What the task asks:
Reproduce each record below in full, word for word, without images.

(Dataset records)

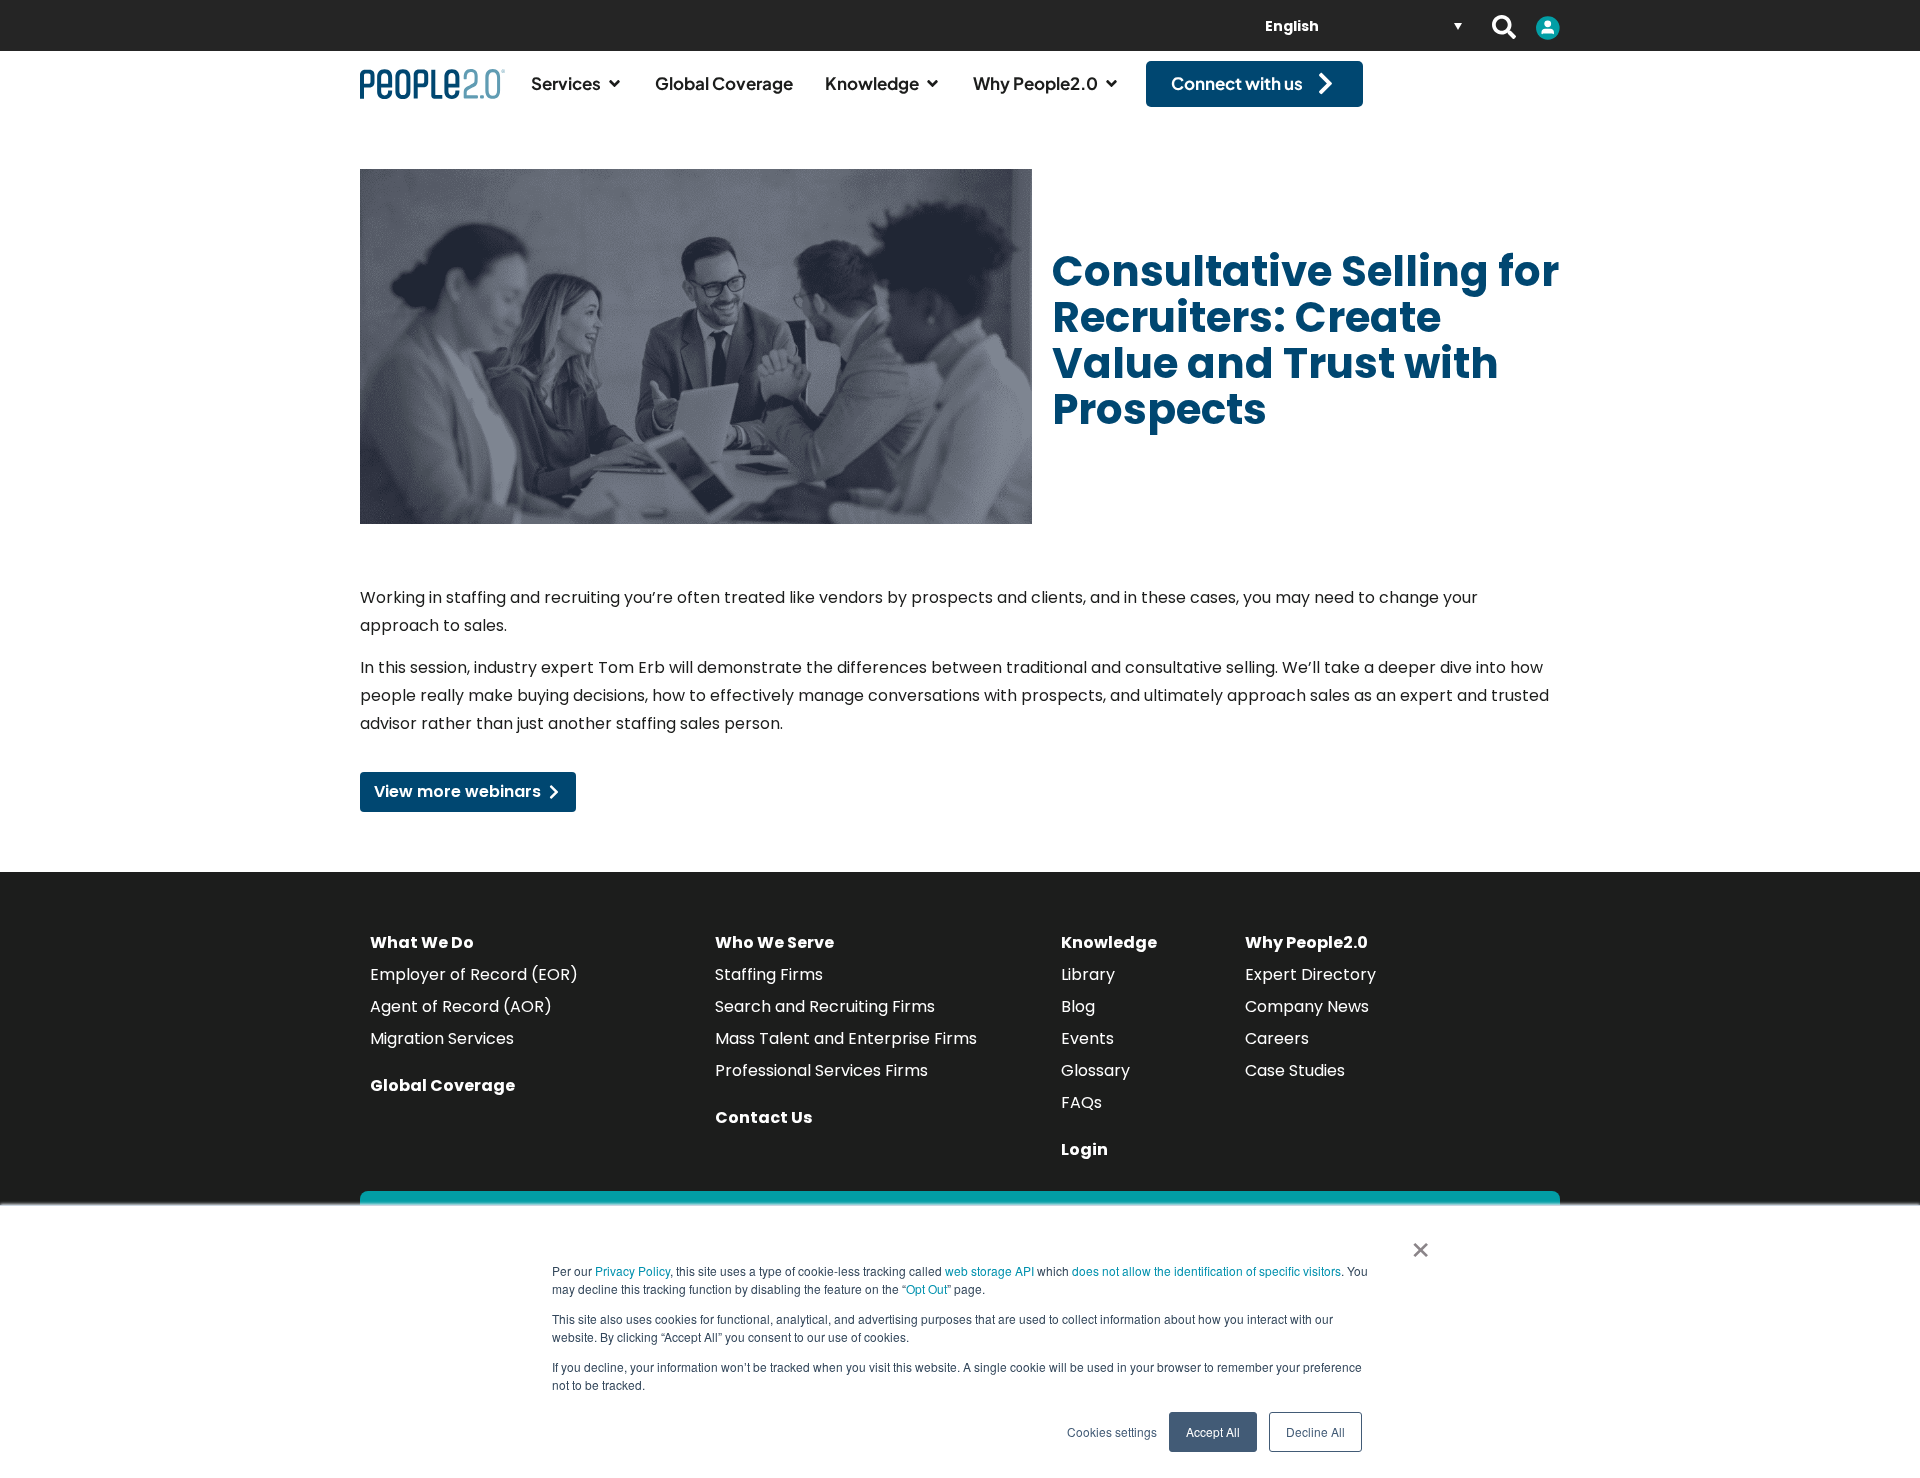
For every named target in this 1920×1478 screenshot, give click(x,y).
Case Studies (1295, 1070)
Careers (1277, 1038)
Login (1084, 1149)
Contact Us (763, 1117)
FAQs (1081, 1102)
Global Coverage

Solution to this exercise:
For every named target in this 1920×1478 screenshot, give click(x,y).
Case Studies (1295, 1070)
Careers (1277, 1038)
Login (1084, 1149)
Contact Us (763, 1117)
FAQs (1081, 1102)
Global Coverage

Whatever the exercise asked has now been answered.